Start of Block

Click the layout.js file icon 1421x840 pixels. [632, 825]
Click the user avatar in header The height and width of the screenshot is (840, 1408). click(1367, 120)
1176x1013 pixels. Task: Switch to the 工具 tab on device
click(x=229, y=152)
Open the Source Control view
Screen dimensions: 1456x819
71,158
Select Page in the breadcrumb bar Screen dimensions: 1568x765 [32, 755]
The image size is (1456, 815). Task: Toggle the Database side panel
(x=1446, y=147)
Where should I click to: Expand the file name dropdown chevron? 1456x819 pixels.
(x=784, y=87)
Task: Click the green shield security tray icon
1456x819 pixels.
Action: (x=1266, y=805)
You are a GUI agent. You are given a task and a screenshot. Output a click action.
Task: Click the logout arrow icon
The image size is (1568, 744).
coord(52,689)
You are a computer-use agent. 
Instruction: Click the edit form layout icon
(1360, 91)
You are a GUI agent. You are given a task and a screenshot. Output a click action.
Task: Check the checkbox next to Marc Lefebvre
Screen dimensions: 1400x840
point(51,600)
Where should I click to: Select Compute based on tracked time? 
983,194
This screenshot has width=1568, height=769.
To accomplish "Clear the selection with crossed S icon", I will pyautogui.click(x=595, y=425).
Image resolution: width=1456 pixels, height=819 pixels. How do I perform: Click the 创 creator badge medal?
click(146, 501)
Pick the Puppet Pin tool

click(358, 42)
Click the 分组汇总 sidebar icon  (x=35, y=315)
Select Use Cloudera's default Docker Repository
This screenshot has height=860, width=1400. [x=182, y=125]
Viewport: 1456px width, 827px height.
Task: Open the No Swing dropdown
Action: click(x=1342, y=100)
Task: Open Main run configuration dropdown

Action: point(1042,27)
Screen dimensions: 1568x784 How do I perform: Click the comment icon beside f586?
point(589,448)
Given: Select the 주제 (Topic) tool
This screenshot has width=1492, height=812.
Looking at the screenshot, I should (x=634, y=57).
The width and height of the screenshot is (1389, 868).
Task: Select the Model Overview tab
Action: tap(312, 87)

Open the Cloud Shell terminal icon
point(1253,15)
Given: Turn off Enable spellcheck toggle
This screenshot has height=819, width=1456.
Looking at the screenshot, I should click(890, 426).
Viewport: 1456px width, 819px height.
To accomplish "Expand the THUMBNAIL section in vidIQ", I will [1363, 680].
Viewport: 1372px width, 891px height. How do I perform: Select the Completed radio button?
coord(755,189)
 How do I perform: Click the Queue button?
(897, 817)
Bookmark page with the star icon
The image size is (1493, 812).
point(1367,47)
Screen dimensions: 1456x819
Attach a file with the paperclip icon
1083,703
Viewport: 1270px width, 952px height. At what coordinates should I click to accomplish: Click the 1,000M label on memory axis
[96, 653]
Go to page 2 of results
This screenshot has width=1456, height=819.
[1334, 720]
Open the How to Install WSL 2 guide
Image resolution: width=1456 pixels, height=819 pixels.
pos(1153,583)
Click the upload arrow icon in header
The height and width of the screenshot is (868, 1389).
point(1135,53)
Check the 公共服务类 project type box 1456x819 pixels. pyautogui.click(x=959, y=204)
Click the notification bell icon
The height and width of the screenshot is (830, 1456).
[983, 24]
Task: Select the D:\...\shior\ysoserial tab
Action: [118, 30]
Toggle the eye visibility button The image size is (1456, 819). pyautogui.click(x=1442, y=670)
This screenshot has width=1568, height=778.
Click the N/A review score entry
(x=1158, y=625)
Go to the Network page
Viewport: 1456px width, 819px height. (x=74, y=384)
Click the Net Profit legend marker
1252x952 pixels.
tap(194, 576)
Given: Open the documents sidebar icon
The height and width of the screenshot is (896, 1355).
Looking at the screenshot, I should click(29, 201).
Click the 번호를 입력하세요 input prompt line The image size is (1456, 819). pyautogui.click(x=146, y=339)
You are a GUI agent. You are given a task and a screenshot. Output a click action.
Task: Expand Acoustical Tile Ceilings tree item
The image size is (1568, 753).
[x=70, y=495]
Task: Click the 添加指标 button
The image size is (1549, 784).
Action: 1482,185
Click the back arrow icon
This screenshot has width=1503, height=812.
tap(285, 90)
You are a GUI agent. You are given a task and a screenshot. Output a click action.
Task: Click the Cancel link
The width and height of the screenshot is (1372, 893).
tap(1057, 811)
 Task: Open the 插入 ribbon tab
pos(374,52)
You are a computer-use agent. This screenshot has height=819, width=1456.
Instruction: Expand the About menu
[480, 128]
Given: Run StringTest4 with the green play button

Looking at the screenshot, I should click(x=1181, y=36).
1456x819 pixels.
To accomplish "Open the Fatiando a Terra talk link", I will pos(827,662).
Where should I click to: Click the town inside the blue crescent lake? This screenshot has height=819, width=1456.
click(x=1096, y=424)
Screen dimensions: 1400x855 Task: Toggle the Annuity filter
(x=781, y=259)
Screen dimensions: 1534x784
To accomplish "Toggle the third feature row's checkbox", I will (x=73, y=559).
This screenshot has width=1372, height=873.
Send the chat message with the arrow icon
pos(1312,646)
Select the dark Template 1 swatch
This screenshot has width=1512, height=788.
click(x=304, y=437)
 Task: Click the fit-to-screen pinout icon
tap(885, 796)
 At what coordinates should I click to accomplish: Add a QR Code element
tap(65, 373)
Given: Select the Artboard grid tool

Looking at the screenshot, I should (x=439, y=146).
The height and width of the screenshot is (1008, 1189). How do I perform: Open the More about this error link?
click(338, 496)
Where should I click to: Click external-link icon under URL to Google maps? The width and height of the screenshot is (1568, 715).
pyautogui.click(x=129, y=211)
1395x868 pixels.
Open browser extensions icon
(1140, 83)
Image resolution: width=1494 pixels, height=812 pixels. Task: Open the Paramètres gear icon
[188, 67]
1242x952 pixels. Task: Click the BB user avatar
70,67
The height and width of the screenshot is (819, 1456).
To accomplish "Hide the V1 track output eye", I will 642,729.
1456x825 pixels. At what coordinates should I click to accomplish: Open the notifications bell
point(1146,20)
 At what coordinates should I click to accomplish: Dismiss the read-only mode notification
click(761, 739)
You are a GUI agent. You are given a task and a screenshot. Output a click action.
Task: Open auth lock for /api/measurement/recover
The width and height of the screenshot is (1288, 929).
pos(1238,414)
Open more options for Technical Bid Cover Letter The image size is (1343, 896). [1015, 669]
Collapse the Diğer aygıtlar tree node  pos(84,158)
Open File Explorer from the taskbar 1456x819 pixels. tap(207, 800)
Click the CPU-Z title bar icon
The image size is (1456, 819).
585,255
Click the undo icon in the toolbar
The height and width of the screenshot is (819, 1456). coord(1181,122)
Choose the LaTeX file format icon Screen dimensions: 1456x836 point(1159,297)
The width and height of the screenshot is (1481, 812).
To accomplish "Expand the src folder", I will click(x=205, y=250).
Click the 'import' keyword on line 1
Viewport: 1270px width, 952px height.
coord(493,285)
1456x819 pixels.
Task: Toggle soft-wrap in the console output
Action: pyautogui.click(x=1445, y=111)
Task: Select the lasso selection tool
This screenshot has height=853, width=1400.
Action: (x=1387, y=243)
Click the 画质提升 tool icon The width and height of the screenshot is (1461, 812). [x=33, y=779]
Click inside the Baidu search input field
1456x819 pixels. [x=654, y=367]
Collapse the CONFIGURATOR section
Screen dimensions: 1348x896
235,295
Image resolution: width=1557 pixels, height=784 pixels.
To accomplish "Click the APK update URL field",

End of Block

◆ Problem requirements: Lines containing the string "computer" in the material: report how many there are, with no added words.

◆ Result for this task: 2